Copy everything from the line containing "Launch the Solver" down to the end of the listing, swapping "input field" for "text box" and keeping all else unchanged.

====== Input for this task ======

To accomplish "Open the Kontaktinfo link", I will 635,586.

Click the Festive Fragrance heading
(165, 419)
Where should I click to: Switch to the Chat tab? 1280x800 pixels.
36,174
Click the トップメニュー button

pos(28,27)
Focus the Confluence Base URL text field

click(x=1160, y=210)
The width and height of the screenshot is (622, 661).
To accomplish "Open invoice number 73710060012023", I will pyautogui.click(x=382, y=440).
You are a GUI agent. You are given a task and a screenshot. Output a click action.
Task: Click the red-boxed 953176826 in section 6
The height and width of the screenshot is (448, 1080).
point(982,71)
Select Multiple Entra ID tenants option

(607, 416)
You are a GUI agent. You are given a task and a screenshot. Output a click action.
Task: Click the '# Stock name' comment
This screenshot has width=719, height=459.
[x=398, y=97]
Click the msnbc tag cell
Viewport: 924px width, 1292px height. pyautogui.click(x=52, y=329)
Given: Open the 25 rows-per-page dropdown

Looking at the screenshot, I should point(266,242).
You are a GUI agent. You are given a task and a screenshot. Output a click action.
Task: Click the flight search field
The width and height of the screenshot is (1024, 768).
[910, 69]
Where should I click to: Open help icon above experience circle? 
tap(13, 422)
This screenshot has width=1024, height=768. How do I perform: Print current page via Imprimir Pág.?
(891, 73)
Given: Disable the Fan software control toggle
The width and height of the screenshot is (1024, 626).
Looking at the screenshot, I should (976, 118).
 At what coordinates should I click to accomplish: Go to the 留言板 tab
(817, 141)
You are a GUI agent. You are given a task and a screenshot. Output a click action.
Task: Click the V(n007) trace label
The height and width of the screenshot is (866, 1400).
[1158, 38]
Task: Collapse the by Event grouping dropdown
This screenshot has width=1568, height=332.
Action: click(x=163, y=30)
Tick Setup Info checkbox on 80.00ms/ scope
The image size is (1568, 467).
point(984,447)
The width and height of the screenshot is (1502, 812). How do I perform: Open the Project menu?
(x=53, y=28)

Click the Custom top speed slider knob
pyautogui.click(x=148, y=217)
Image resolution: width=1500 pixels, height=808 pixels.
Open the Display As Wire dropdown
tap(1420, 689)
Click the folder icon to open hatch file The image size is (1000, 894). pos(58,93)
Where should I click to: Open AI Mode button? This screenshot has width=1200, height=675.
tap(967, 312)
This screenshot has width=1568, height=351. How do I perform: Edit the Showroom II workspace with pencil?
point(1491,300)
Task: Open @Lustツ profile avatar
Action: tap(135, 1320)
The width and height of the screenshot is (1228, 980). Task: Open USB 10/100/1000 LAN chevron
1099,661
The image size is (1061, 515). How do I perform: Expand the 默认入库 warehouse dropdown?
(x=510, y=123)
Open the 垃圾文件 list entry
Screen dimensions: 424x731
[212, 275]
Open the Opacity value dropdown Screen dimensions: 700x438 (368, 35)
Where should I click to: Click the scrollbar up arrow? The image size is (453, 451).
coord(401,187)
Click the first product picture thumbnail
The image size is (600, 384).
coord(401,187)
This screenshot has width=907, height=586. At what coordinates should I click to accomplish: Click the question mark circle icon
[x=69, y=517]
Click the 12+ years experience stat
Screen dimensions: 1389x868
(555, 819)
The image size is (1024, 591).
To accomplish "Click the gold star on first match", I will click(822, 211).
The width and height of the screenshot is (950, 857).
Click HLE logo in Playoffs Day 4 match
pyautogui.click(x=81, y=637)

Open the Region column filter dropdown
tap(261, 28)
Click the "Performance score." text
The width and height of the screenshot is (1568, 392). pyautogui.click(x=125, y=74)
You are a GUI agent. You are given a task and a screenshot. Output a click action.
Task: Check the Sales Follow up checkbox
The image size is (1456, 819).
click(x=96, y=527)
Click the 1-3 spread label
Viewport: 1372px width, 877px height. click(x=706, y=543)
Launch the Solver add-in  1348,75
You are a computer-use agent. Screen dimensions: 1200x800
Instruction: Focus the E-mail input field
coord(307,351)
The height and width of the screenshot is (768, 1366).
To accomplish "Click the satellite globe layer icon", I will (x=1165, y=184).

======

Full answer |
Launch the Solver add-in  1348,75
You are a computer-use agent. Screen dimensions: 1200x800
Instruction: Focus the E-mail text box
coord(307,351)
The height and width of the screenshot is (768, 1366).
To accomplish "Click the satellite globe layer icon", I will (x=1165, y=184).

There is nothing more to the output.